O grande mérito de Fuller é, do meu ponto de vista, o de ter não apenas uma linguagem muito pessoalizada para transmitir essa mensagem abstracta de decadência e de fim de História como, de igual modo, o de ter uma visão igualmente pessoal que ultrapassa largamente o discurso mais ou menos teórico e mais ou menos objectivo ou objectivado para radicar ou ancorar diferentemente toda a abordagem que da ideia em causa é feita nas personagens---nas pessoas, como tal.

Numa palavra: interiorizando, humanizando mas, também, complexificando profundamente a abordagem narrativa da matéria em questão.

Daí o uso esclarecidíssimo do preto-e-branco, numa espécie de subtil metaforização imediatamente idiomática da ausência de opções e, por conseguinte, da trágica fatalidade [muito inteligentemente, alguém chamou a atenção do espectador para o estatuto coral do bardo que canta duas belíssimas canções, duas baladas, sobre Jessica Drummond, a personagem titânica de Barbara Stanwick] do fechamento total da História sobre as figuras que, no écrã como na vida de que o écrã é eco, evolucionam numa espécie de labirinto ou até de círculo fechado---a 'ratoeira do real' onde parecem todos, de um modo ou de outro, apanhados.

- Dados de origem -
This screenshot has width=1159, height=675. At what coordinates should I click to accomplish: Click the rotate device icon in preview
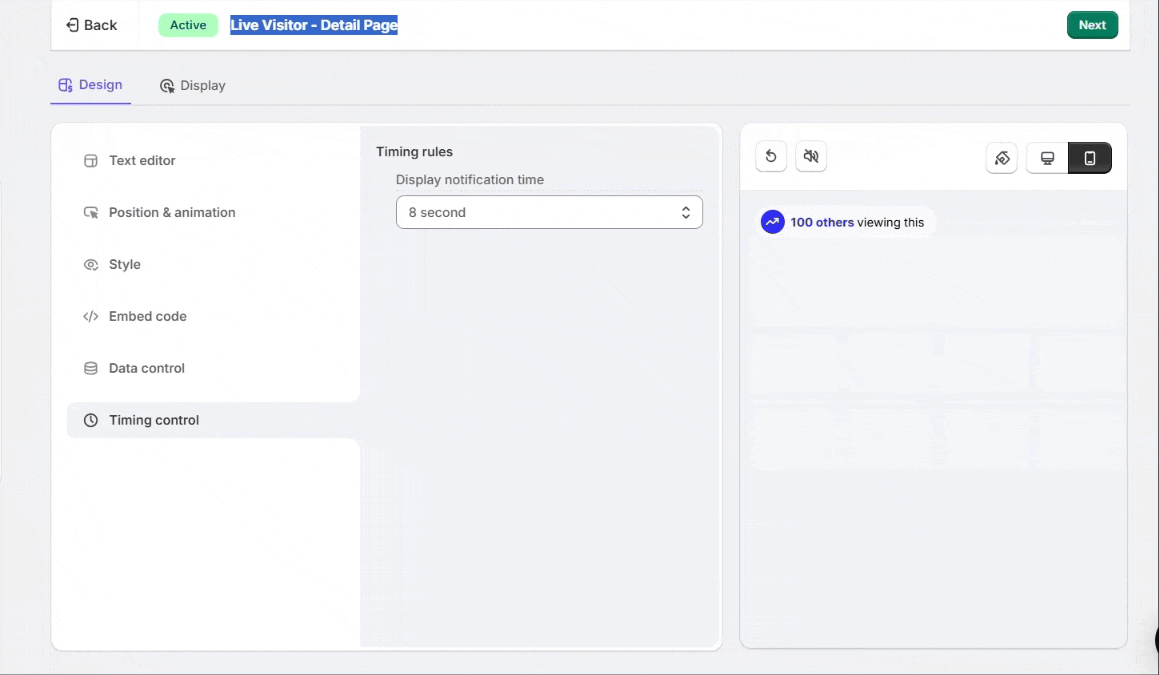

- Tarefa -
Responda às perguntas abaixo com base no excerto.
1. Segundo o excerto, em que é radicada ou ancorada toda a abordagem da ideia, em vez do discurso teórico?
2. Que recurso visual o excerto diz ter um uso "esclarecidíssimo"?
3. Quantas canções canta o bardo e sobre quem?

- Solução -
1. Nas personagens, ou seja, nas pessoas, como tal.
2. O preto-e-branco.
3. Duas canções, duas baladas, sobre Jessica Drummond.